Material supplied:

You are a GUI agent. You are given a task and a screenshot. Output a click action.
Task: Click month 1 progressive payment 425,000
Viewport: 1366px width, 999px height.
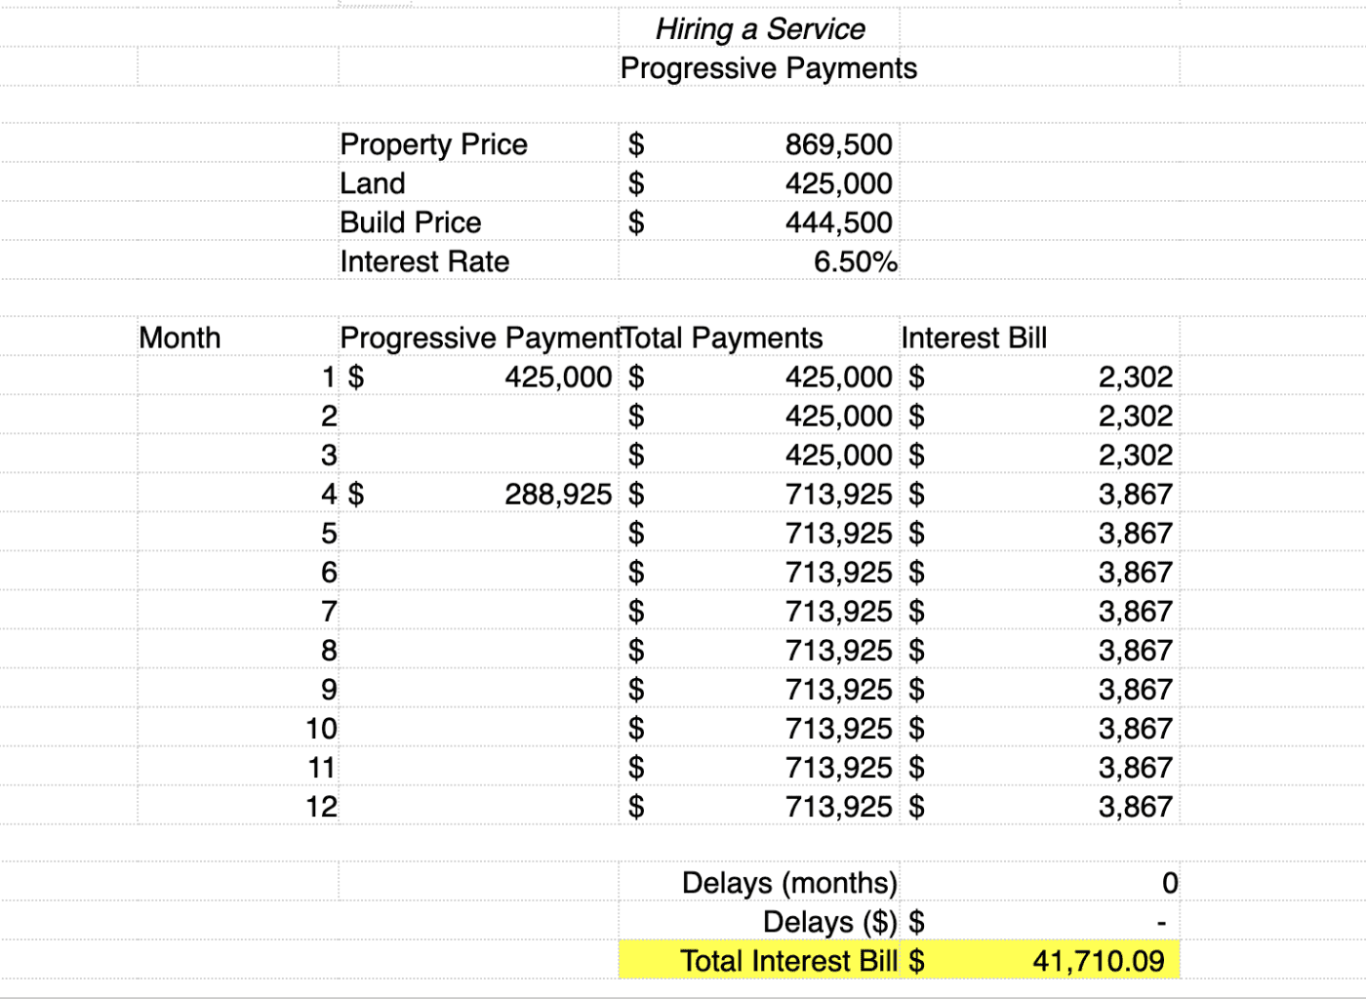point(557,377)
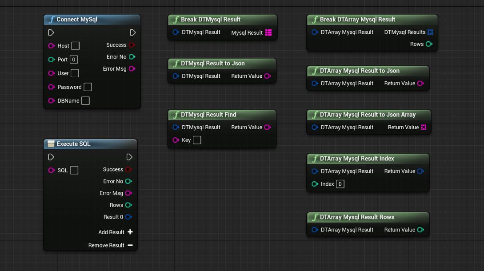This screenshot has width=484, height=271.
Task: Click the SQL input field on Execute SQL
Action: [x=74, y=170]

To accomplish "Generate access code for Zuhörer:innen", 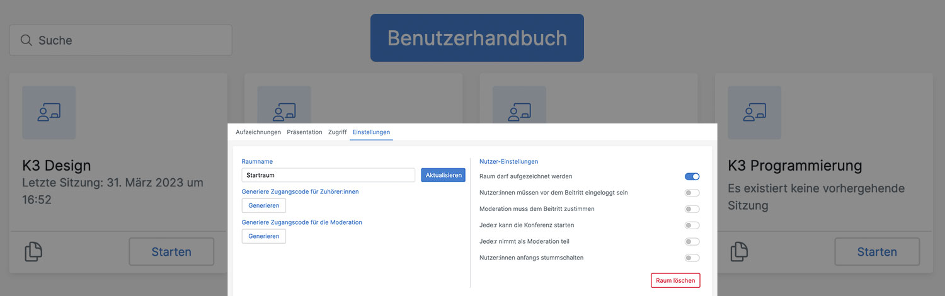I will (x=263, y=206).
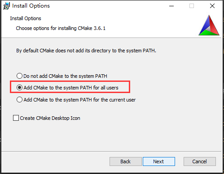
Task: Cancel the CMake installation
Action: (200, 161)
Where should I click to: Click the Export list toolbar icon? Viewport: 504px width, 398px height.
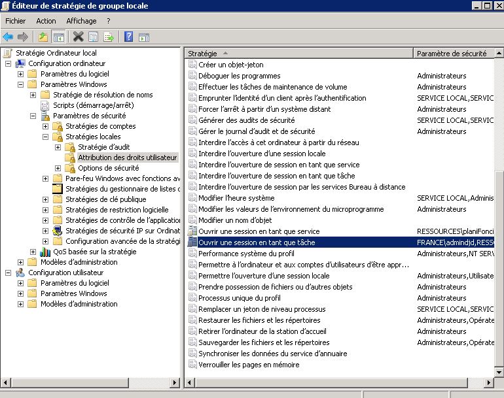coord(108,37)
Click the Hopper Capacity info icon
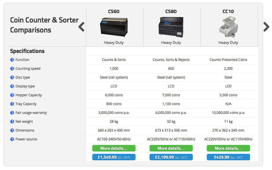The image size is (272, 170). (12, 95)
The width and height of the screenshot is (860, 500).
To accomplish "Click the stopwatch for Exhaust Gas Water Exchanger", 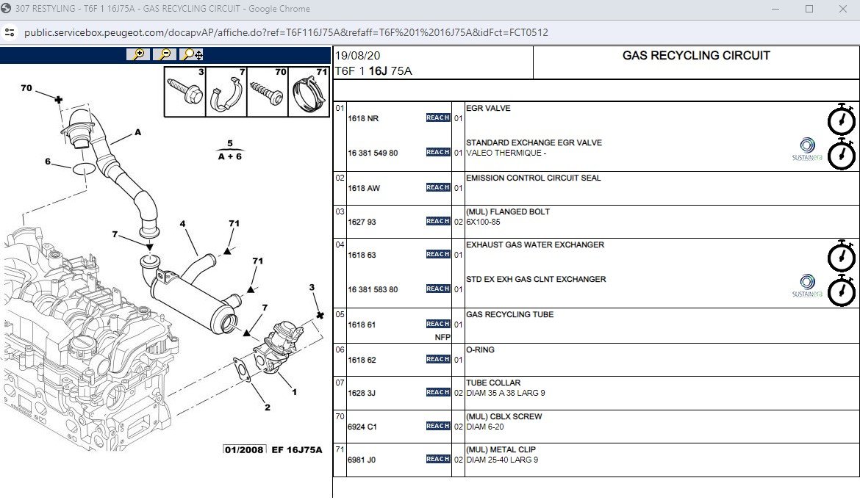I will point(842,256).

Assignment:
Write out, word for word, the stretch of entries that begins at the line with "Where should I" and ends at the line with "The width and". Pictures do not belong in it.

Answer to the problem:
Where should I click to: Click the Export list toolbar icon? Viewport: 504px width, 398px height.
coord(108,37)
Click the Hopper Capacity info icon
The image size is (272, 170). (12, 95)
The width and height of the screenshot is (860, 500).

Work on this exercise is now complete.